### [Passage shown]
Start of Block

Raccoons, mice, rats and other critters can be a nuisance to homeowners. They wreak havoc on garbage cans, damage property and can cause destruction in attics and roofs if they decide to nest inside a home. While annoying, rodents and their relatives can also be be very dangerous to household pets.
Raccoons and rats can carry diseases such as rabies, roundworm, canine distemper and leptospirosis which can be spread to pets through contaminated fecal matter, urine, water and bites. This puts outdoor animals like dogs and cats at serious risk of infection and in some cases, these diseases can be fatal for man's best friend.
Rats and mice can act as hosts to a myriad of fleas, mites and ticks which can infect pets and transmit disease through blood exchange. Even though outdoor cats sometimes hunt smaller rodents, pet owners should keep their furry friends away from these potentially dangerous pests and vigilantly monitor their skin for signs of bites or parasites.
In addition to spreading disease, rodents can be dangerously unpredictable. While some larger pests may not display aggressive behavior immediately, they can become very hostile around other animals. To avoid inadvertently putting pets in harm's way, homeowners should keep a close eye on any suspected infestations in the yard or indoors, and ensure their animals have up-to-date vaccinations to prevent disease.
Keeping pests at bay
Raccoons and rodents are omnivorous, meaning they'll eat nearly anything – including trash and pet food. Homeowners should always tie garbage bags tightly to avoid making their waste an easy meal and it's also a good idea to vigilantly secure trash can lids and place bins behind a gate or door. It's important to feed pets indoors to avoid luring raccoons or other pests into the backyard. Homeowners should inspect their yards before nightfall to ensure no bones or treats are left outside to attract unwelcome critters.

End of Block

### [Excerpted records]
Start of Block

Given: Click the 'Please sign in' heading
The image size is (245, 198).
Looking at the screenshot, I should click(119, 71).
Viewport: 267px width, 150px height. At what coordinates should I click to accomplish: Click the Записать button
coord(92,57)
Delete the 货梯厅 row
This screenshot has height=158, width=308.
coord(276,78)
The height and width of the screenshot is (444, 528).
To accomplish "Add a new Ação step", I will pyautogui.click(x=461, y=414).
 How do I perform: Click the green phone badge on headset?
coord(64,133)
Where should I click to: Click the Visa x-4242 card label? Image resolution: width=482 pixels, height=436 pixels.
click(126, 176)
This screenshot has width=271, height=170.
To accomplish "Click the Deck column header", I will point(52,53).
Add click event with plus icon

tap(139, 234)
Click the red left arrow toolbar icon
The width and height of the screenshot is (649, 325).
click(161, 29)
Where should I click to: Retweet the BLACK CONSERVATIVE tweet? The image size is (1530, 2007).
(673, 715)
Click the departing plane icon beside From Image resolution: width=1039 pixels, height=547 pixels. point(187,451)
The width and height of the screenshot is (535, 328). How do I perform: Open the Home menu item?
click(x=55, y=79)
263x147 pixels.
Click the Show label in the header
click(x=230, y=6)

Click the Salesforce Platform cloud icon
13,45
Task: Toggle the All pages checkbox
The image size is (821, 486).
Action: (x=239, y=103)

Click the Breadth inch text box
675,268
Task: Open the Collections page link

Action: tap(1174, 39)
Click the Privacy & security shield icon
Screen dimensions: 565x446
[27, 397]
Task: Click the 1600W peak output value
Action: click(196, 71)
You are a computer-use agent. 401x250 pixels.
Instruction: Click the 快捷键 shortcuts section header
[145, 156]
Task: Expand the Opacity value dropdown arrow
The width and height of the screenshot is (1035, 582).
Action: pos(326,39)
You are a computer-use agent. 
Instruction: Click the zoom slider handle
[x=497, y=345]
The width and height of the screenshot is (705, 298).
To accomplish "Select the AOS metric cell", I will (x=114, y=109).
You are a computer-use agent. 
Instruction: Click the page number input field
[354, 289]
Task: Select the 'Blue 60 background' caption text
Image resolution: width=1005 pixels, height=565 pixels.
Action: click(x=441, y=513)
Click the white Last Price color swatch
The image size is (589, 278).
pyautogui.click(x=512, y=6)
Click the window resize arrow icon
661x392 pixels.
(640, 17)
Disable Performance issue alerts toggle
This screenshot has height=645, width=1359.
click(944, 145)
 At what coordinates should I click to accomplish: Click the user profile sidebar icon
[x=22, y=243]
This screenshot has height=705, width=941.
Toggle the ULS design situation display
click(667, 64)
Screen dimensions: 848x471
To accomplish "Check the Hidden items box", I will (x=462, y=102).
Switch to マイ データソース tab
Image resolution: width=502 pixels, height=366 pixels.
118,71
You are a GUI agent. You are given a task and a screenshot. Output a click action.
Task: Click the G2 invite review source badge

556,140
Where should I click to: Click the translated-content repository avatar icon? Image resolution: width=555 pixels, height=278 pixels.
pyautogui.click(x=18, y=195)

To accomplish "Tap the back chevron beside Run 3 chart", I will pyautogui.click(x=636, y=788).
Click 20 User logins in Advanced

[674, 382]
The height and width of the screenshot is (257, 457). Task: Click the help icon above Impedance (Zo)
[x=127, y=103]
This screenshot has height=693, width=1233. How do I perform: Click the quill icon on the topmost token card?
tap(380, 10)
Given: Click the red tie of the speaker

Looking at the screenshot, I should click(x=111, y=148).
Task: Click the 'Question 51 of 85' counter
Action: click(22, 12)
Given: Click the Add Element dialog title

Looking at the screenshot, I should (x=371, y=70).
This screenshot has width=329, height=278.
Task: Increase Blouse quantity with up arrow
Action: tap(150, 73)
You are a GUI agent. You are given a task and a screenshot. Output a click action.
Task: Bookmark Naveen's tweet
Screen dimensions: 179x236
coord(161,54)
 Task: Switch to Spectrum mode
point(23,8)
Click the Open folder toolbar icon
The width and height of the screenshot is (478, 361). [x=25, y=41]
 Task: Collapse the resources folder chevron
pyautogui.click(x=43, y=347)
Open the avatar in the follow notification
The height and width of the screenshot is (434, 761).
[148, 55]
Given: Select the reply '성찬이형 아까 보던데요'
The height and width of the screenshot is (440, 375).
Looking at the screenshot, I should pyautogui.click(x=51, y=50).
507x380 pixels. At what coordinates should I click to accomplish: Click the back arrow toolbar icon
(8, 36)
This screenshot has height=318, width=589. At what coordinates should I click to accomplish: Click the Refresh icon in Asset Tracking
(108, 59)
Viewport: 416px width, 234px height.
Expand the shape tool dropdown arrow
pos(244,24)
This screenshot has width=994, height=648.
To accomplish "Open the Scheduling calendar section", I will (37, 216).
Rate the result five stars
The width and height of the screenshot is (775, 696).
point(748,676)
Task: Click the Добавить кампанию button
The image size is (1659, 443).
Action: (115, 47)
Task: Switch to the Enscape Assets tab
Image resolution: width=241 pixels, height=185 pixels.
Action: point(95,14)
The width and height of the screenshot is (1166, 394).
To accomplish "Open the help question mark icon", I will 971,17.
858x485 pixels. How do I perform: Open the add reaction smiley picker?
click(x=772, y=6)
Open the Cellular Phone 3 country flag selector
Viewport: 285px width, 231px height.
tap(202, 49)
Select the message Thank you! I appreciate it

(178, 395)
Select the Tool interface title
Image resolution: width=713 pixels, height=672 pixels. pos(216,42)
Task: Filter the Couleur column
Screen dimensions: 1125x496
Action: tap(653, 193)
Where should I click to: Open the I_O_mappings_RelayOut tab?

End of Block

### [List of tasks]
A. Answer these questions about the passage on pests and pets:
(i) What four diseases does it say raccoons and rats can carry?
(ii) Besides fleas, what two parasites does it say rats and mice can host?
(iii) Where does it say pets should be fed?
B. Proceed with the passage on pests and pets, writing on from its final sentence.
The rows have nothing to do with the passage about pests and pets.

### [Outputs by task]
A.
(i) Rabies, roundworm, canine distemper and leptospirosis.
(ii) Mites and ticks.
(iii) Indoors.

B.
Preventing a problem
Because raccoons and many rodents are nocturnal, homeowners can avoid contact between pests and pets by keeping dogs and cats indoors at night, but they should keep in mind pests can access homes through pet doors and take necessary measures to secure these entry points overnight.
It's important to remember the dangers pests present to animals can also affect humans, especially small children. Scare tactics such as bright lights and loud noises only work to keep critters away temporarily and larger female animals with litters, such as mother raccoons, are especially aggressive. Raccoons and rodents that are active during the day and don't seem afraid of humans may have rabies, a disease which poses a threat to both pets and humans. In order to protect their pets, families and residences from a potentially dangerous infestation, homeowners should call a rodent control professional at the first sign of a pest problem.